WHAT THE EXERCISE ASKS> Wherever the string "link" shows up in the data below, copy the whole line.

[Records contained in a dataset]
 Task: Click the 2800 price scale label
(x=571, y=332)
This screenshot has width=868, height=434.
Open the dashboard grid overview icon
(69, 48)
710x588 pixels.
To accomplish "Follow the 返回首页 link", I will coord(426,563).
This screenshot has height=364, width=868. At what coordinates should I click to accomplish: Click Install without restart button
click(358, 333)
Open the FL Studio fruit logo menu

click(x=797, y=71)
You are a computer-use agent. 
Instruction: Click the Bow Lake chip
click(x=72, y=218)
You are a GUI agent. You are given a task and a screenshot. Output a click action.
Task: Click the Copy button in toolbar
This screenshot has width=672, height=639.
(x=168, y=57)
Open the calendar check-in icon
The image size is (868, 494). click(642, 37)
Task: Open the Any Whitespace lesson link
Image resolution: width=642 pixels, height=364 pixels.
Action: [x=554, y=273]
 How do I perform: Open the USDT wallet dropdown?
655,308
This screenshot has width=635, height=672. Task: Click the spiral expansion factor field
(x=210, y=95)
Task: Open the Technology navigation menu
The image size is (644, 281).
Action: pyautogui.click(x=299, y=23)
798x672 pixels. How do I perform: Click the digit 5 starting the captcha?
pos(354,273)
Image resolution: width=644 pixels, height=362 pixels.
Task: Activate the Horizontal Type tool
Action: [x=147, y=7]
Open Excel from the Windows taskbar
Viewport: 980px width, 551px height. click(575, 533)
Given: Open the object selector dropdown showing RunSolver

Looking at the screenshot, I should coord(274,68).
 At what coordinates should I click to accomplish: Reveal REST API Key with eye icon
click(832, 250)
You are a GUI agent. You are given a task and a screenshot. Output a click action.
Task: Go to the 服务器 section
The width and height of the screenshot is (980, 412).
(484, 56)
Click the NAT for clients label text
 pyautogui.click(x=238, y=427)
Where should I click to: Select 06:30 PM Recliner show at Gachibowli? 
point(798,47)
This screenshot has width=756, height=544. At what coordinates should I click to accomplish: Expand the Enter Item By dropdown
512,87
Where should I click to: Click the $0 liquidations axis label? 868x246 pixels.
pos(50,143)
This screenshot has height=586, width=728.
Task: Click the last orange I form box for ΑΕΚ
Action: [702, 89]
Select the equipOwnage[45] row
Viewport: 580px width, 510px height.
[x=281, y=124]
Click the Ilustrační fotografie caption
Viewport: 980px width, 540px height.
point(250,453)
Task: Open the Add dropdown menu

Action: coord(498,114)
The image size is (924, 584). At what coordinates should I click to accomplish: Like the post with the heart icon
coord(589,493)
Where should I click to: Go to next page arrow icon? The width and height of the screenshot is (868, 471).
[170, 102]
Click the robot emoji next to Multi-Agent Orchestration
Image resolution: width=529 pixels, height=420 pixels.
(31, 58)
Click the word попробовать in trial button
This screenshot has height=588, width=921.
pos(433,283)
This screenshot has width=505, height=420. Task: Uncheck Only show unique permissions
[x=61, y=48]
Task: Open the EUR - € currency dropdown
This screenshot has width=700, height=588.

SOLUTION>
To accomplish "Follow the 返回首页 link", I will coord(426,563).
Task: Open the Any Whitespace lesson link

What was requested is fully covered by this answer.